◆ Task to carry out: The entries are to be given back verbatim; no picture is to be copied.

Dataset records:
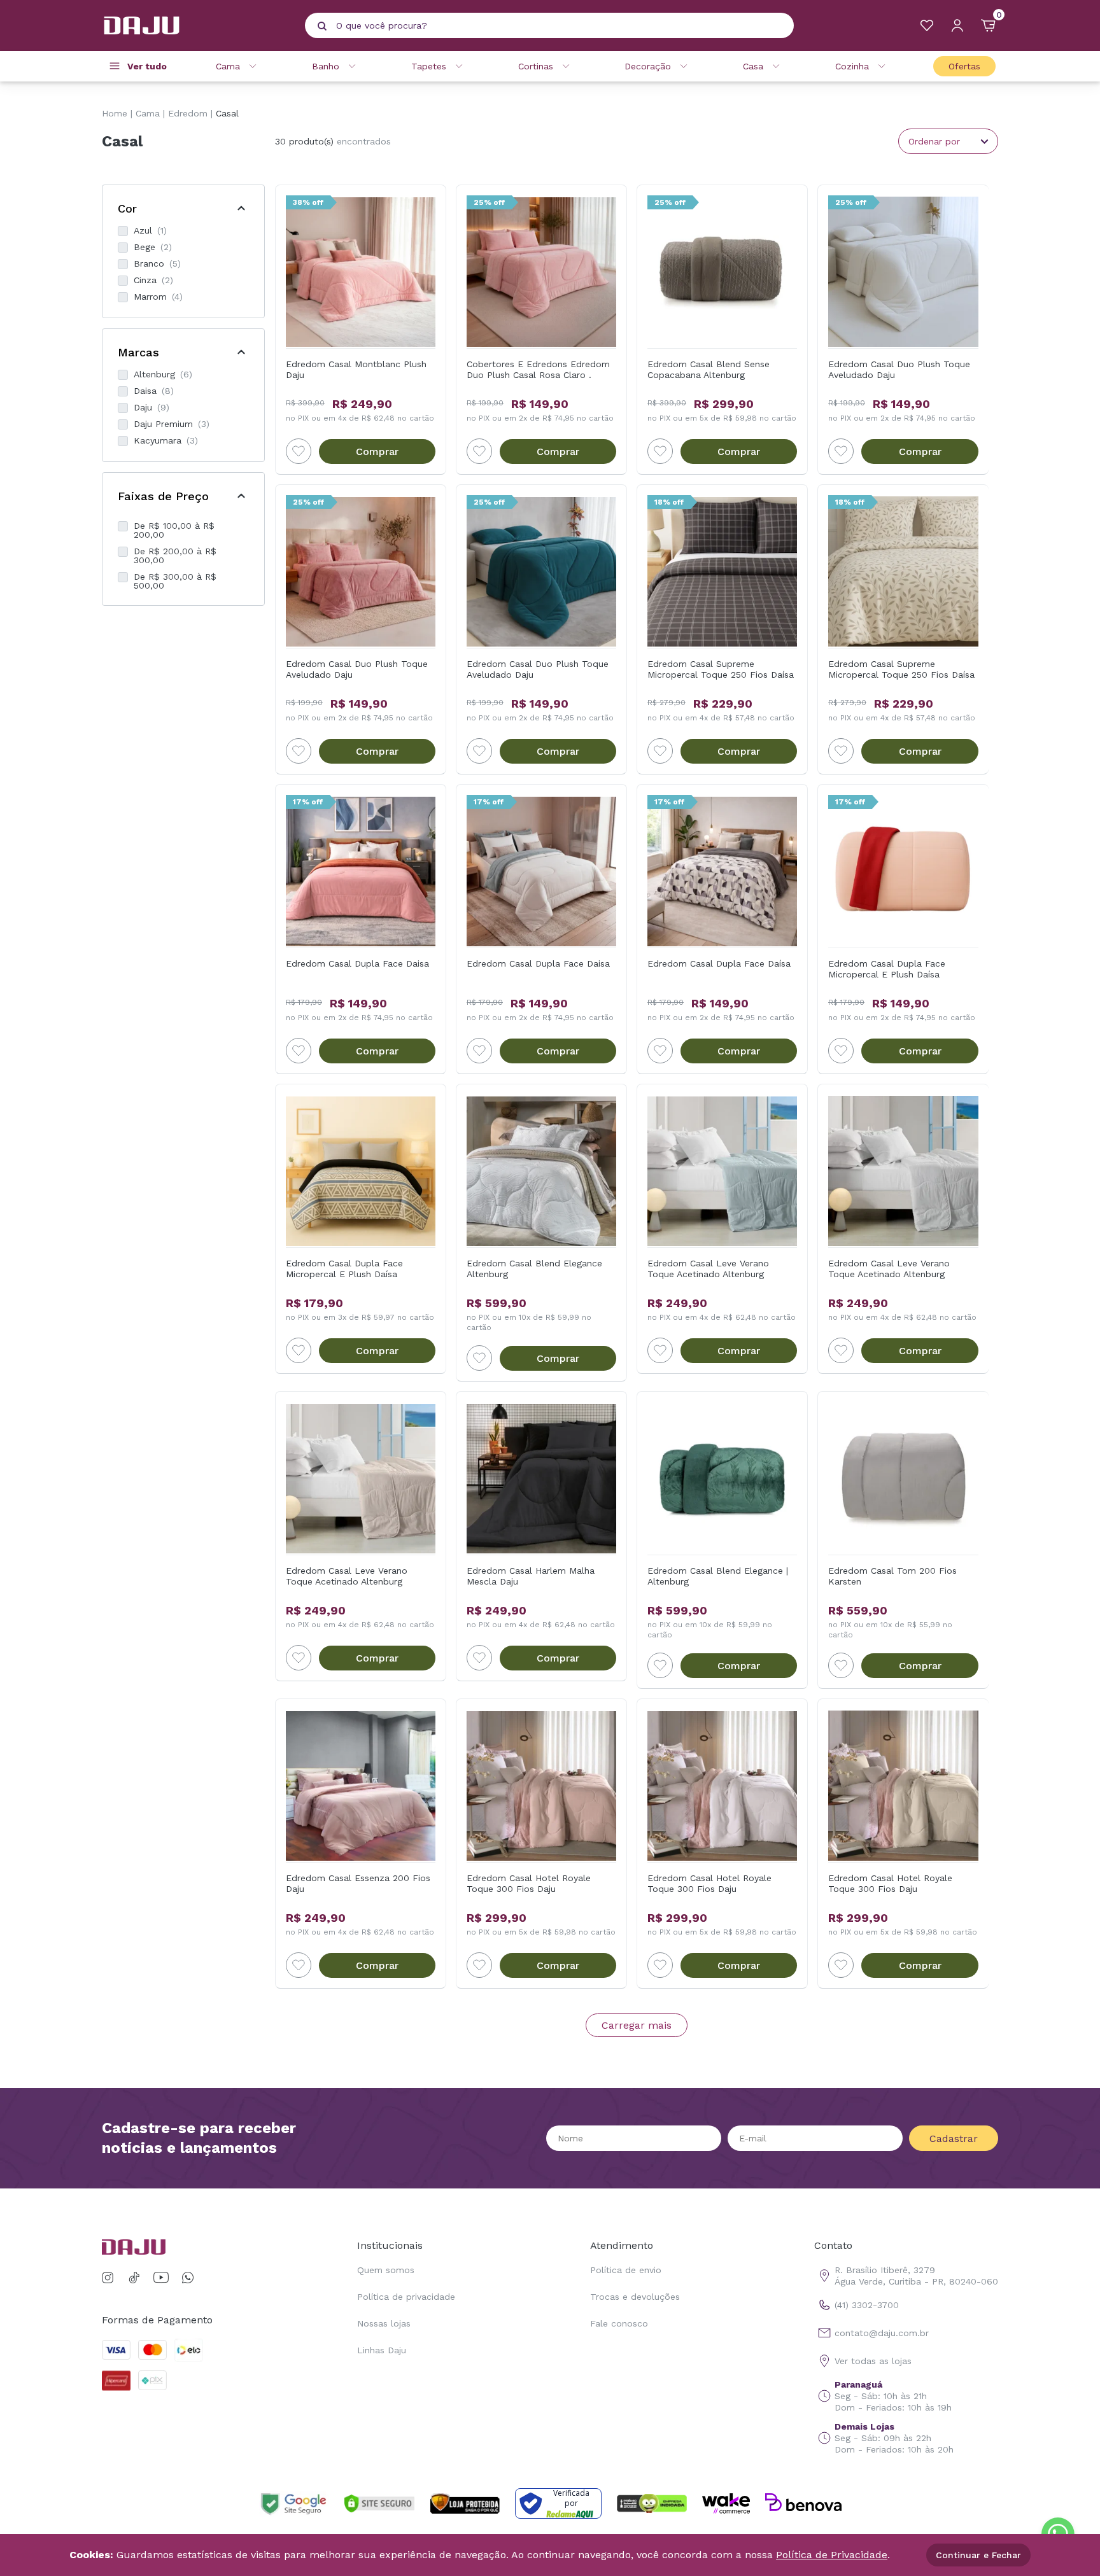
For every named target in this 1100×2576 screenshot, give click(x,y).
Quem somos (385, 2270)
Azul (150, 230)
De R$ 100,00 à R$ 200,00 (174, 530)
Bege (153, 246)
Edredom (188, 113)
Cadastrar (953, 2138)
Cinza (153, 280)
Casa (753, 66)
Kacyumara (166, 440)
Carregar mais (637, 2025)
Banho (325, 66)
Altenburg (163, 374)
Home (114, 113)
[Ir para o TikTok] (134, 2277)
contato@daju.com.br (882, 2333)
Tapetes (428, 66)
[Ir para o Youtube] (161, 2277)
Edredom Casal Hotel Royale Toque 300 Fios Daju (529, 1883)
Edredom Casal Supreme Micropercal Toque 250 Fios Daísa (720, 669)
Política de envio (625, 2270)
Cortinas (535, 66)
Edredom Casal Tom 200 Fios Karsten (892, 1575)
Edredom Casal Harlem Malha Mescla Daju (531, 1575)
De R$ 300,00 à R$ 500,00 (175, 581)
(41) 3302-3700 (867, 2305)
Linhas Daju (381, 2350)
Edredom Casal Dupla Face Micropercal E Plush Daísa (886, 968)
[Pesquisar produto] (322, 26)
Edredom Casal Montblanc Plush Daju (356, 369)
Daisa (154, 390)
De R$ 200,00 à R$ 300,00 (175, 555)
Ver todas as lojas (873, 2361)
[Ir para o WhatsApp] (188, 2277)
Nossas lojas (384, 2323)
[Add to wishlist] (298, 451)
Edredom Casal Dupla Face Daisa (357, 963)
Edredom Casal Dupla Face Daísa (719, 963)
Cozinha (852, 66)
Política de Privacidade (831, 2555)
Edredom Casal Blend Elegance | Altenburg (717, 1575)
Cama (228, 66)
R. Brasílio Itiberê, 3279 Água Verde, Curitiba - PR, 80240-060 (916, 2275)
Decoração (647, 66)
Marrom (158, 296)
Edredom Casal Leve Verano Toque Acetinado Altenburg (708, 1268)
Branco (157, 263)
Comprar (377, 451)
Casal (227, 113)
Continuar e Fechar (978, 2555)
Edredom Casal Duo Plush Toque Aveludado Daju (899, 369)
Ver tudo (147, 66)
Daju (151, 407)
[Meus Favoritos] (927, 25)
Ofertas (964, 66)
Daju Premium (171, 423)
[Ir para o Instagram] (110, 2277)
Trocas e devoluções (635, 2297)
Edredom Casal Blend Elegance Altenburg (534, 1268)
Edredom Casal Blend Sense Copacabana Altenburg (708, 369)
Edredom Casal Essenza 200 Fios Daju (358, 1883)
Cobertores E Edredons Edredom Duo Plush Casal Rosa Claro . (538, 369)
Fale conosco (619, 2323)
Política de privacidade (406, 2297)
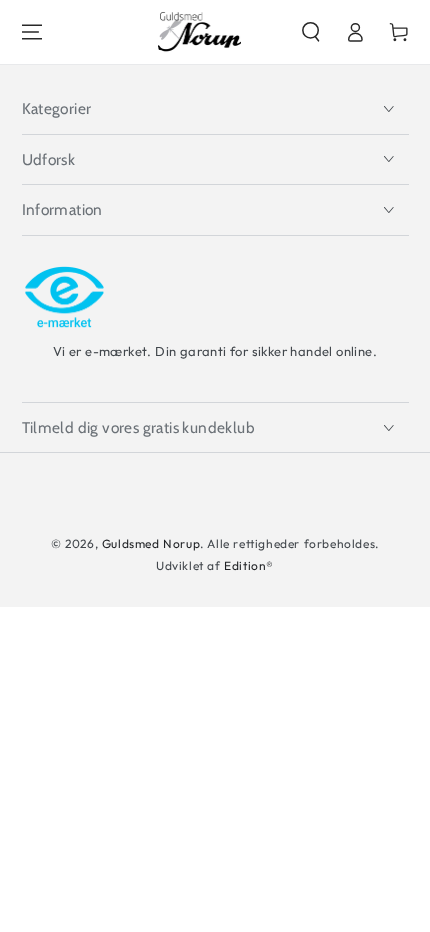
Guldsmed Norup (151, 543)
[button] (311, 32)
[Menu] (32, 32)
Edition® (249, 565)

◆ Task response:
For every named target in this 1100×2576 screenshot, give click(x,y).
Quem somos (385, 2270)
Azul (150, 230)
De R$ 100,00 à R$ 200,00 (174, 530)
Bege (153, 246)
Edredom (188, 113)
Cadastrar (953, 2138)
Cinza (153, 280)
Casa (753, 66)
Kacyumara (166, 440)
Carregar mais (637, 2025)
Banho (325, 66)
Altenburg (163, 374)
Home (114, 113)
[Ir para o TikTok] (134, 2277)
contato@daju.com.br (882, 2333)
Tapetes (428, 66)
[Ir para o Youtube] (161, 2277)
Edredom Casal Hotel Royale Toque 300 Fios Daju (529, 1883)
Edredom Casal Supreme Micropercal Toque 250 Fios Daísa (720, 669)
Política de envio (625, 2270)
Cortinas (535, 66)
Edredom Casal Tom 200 Fios Karsten (892, 1575)
Edredom Casal Harlem Malha Mescla Daju (531, 1575)
De R$ 300,00 à R$ 500,00 (175, 581)
(41) 3302-3700 (867, 2305)
Linhas Daju (381, 2350)
Edredom Casal Dupla Face Micropercal E Plush Daísa (886, 968)
[Pesquisar produto] (322, 26)
Edredom Casal Montblanc Plush Daju (356, 369)
Daisa (154, 390)
De R$ 200,00 à R$ 300,00 (175, 555)
Ver todas as lojas (873, 2361)
[Ir para o WhatsApp] (188, 2277)
Nossas lojas (384, 2323)
[Add to wishlist] (298, 451)
Edredom Casal Dupla Face Daisa (357, 963)
Edredom Casal Dupla Face Daísa (719, 963)
Cozinha (852, 66)
Política de Privacidade (831, 2555)
Edredom Casal Blend Elegance | Altenburg (717, 1575)
Cama (228, 66)
R. Brasílio Itiberê, 3279 Água Verde, Curitiba - PR, 80240-060 (916, 2275)
Decoração (647, 66)
Marrom (158, 296)
Edredom Casal Leve Verano Toque Acetinado Altenburg (708, 1268)
Branco (157, 263)
Comprar (377, 451)
Casal (227, 113)
Continuar e Fechar (978, 2555)
Edredom Casal Duo Plush Toque Aveludado Daju (899, 369)
Ver tudo (147, 66)
Daju (151, 407)
[Meus Favoritos] (927, 25)
Ofertas (964, 66)
Daju Premium (171, 423)
[Ir para o Instagram] (110, 2277)
Trocas e devoluções (635, 2297)
Edredom Casal Blend Elegance Altenburg (534, 1268)
Edredom Casal Blend Sense Copacabana Altenburg (708, 369)
Edredom Casal Essenza 200 Fios Daju (358, 1883)
Cobertores E Edredons Edredom Duo Plush Casal Rosa Claro . (538, 369)
Fale conosco (619, 2323)
Política de privacidade (406, 2297)
Guldsmed Norup (151, 543)
[button] (311, 32)
[Menu] (32, 32)
Edition® (249, 565)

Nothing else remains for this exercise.